A "Legionis" mentioned without a "Seniores" or "Iuniores" in its name: 2400
A "Seniores" and "Iuniores" divided Legion: 1200 for each half
An Auxilia Palatina "Numerus" without a "Seniores" or "Iuniores" Division: 600
A "Seniores" and "Iuniores" divided Auxilia Palatina Numerus: 300 for each half
A "Cohortis": 600
A "Milites": Perhaps an old "Milliaria" Cohort? 800 men if so
An "Equites", "Ala", or "Cuneus": 350 Men

Reasons:

Zozimus describes the Palatina units coming from Constantinople totalling 4000 men and would average 666 men a piece, not accounting for variations.

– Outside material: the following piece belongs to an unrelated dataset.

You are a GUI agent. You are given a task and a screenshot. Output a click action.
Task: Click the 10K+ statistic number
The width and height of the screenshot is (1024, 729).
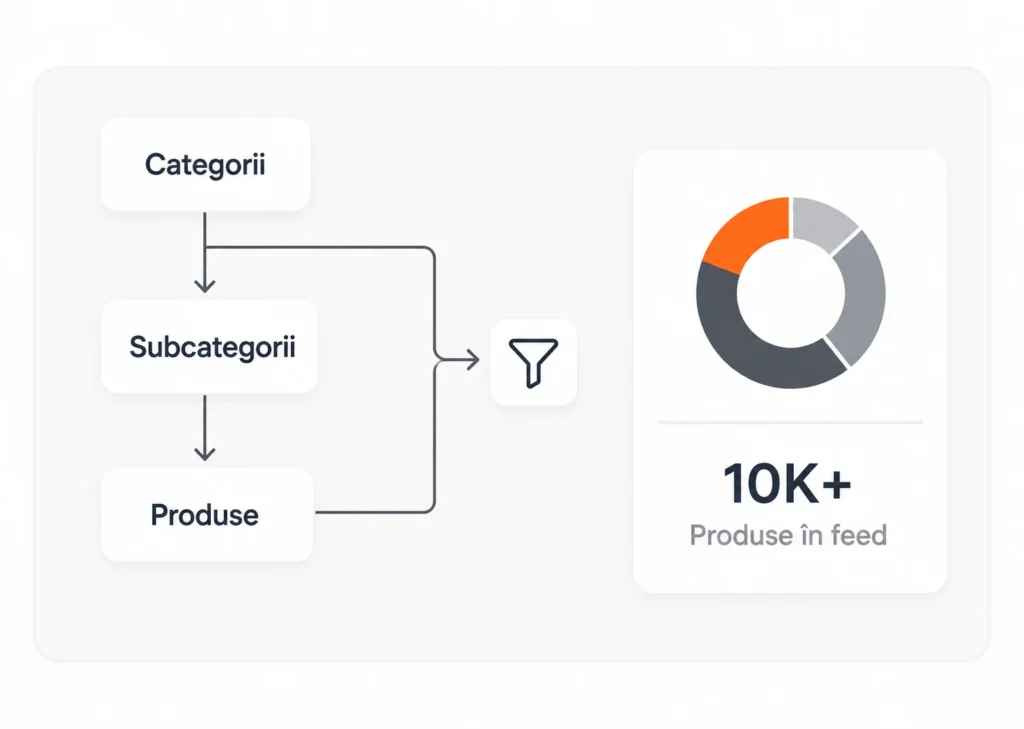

Zozimus and Ororsius also describes Legions of 1000. 1200, and 800, and I am going to go on VV's suggestion that these were 1/2 of a total unit of Seniores and Iuniores

Ammianus describes two Alae at 350 men each

EDIT: Using these estimates would give me 76360 Men Stationed in Gaul (Field Armies AND Limitanei), which includes 10200 men transferred from Britain and 1800 men from Spain. This Excludes 4 units which are impossible to extrapolate unit strength from, but may have been graded as either Milites or Numeri given their position in the list, adding an additional minimum of 1200 men or maximum of 3600 men to the Gallic army.

It would also leave 17250 Men in Britain assuming the Comes Britanniarum and its units were established in 405, left in 408, and incorporated into the Gallic Army in 413.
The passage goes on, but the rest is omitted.